Text block »
A record suspension is a process through which a person convicted of a criminal offence, who has completed their sentence and demonstrated their ability to act as a law-abiding citizen, can have their criminal record kept separate from other records. As part of this process, all information pertaining to the person’s conviction is removed from the Canadian Police Information Centre. This means that a person’s recorded conviction is no longer available for review by potential employers, landlords or federal agencies. However, there are cases in which a record suspension is denied. In this post, we’ll look at common reasons for the denial of a record suspension.
The type of offence committed by a person may limit their ability to apply for a record suspension. For example, those that have been convicted of a schedule 1 sexual offence against a child under the Criminal Records Act are ineligible for the record suspension process. Those convicted of common assault against a child or assault with attempt to commit an indictable offence against a child, are also ineligible. In addition, those that have been convicted of more than three offences, each with a prison sentence of two years or more, will not be eligible to apply for a record suspension.

Aim 1 » Repeat the passage on record suspensions word for word, in full.

Material shown »
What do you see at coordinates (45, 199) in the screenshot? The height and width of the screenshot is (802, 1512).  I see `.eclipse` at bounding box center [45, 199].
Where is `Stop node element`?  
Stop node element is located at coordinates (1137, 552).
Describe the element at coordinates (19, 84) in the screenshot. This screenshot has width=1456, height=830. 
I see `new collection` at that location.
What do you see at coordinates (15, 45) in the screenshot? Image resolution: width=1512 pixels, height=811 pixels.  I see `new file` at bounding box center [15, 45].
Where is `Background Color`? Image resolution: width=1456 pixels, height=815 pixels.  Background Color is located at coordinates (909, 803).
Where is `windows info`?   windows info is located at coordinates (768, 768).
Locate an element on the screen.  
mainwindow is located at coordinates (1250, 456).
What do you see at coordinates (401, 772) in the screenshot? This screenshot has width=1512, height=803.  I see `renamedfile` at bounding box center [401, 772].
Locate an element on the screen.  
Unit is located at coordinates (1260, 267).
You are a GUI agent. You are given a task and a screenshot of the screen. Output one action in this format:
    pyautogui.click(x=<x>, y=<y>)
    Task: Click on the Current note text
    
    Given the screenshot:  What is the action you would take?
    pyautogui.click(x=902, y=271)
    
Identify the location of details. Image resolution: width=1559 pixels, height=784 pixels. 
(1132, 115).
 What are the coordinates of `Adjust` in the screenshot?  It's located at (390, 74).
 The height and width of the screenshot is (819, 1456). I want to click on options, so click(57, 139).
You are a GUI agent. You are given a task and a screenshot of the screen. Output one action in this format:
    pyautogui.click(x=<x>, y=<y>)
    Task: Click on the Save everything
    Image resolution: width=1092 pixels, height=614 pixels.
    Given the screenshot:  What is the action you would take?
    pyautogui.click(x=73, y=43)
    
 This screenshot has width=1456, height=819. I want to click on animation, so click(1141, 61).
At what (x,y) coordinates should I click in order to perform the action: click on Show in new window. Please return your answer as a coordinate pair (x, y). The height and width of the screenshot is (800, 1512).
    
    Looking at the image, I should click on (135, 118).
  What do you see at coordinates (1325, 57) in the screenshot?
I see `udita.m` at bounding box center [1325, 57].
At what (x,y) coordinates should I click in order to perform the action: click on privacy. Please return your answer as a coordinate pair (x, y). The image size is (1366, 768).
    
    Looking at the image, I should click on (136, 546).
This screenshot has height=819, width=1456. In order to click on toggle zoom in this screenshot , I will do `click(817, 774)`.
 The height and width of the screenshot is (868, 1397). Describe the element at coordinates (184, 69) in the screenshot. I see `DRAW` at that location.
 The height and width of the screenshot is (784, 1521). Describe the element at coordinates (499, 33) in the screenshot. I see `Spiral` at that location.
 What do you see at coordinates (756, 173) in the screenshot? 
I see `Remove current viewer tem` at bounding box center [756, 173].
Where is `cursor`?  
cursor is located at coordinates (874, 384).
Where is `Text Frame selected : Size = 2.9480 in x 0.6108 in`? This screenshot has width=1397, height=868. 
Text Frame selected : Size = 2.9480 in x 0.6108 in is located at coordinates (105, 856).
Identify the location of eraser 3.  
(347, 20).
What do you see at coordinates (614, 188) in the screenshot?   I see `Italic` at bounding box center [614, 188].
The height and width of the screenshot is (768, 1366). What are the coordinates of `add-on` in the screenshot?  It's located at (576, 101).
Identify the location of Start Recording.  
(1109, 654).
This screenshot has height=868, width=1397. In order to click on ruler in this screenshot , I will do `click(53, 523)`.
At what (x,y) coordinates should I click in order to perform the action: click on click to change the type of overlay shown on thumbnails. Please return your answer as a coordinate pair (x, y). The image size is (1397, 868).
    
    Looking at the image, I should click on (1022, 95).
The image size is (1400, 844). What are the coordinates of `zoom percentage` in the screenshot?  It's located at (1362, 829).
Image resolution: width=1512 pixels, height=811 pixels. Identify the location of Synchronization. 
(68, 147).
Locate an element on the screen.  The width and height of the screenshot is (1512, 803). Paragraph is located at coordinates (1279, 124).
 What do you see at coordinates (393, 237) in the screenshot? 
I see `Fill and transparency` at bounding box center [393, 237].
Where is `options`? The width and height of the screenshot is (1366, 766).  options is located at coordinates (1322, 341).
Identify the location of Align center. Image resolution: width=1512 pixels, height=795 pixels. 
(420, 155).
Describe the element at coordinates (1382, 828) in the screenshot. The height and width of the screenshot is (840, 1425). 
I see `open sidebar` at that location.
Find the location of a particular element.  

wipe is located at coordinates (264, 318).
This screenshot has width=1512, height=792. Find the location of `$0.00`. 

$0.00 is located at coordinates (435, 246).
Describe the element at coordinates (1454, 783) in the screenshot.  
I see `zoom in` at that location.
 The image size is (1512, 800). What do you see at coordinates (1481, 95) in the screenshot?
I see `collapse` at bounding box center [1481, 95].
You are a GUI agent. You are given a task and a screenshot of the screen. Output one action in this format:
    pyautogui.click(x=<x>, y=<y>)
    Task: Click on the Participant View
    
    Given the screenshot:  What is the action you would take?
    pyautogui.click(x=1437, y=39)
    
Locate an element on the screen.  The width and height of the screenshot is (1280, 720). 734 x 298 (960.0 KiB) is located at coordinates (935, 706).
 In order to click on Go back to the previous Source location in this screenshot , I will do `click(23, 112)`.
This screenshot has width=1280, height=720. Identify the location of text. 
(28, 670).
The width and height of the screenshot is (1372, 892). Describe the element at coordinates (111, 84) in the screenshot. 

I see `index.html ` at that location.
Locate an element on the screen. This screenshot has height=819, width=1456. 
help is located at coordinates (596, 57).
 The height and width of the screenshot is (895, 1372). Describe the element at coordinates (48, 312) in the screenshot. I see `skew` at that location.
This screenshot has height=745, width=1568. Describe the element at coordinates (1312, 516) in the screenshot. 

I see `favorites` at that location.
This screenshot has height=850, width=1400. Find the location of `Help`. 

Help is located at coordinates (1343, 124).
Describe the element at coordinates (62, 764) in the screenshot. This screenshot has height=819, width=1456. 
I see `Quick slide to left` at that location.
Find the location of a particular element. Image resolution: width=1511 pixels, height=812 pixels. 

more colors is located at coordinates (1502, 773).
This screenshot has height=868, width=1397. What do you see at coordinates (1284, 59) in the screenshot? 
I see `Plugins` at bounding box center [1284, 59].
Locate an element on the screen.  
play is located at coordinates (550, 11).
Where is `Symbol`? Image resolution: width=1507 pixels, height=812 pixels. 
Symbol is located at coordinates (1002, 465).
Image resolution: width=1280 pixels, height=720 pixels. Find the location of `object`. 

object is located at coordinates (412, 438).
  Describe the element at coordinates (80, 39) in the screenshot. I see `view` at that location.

Aim 2 » Copy the lines of the listing exactly, from the line containing "This screenshot has height=819, width=1456. In" through the line containing "cursor is located at coordinates (874, 384).", including both of those lines.

Output 1 »
A record suspension is a process through which a person convicted of a criminal offence, who has completed their sentence and demonstrated their ability to act as a law-abiding citizen, can have their criminal record kept separate from other records. As part of this process, all information pertaining to the person’s conviction is removed from the Canadian Police Information Centre. This means that a person’s recorded conviction is no longer available for review by potential employers, landlords or federal agencies. However, there are cases in which a record suspension is denied. In this post, we’ll look at common reasons for the denial of a record suspension.
The type of offence committed by a person may limit their ability to apply for a record suspension. For example, those that have been convicted of a schedule 1 sexual offence against a child under the Criminal Records Act are ineligible for the record suspension process. Those convicted of common assault against a child or assault with attempt to commit an indictable offence against a child, are also ineligible. In addition, those that have been convicted of more than three offences, each with a prison sentence of two years or more, will not be eligible to apply for a record suspension.

Output 2 »
This screenshot has height=819, width=1456. In order to click on toggle zoom in this screenshot , I will do `click(817, 774)`.
 The height and width of the screenshot is (868, 1397). Describe the element at coordinates (184, 69) in the screenshot. I see `DRAW` at that location.
 The height and width of the screenshot is (784, 1521). Describe the element at coordinates (499, 33) in the screenshot. I see `Spiral` at that location.
 What do you see at coordinates (756, 173) in the screenshot? 
I see `Remove current viewer tem` at bounding box center [756, 173].
Where is `cursor`?  
cursor is located at coordinates (874, 384).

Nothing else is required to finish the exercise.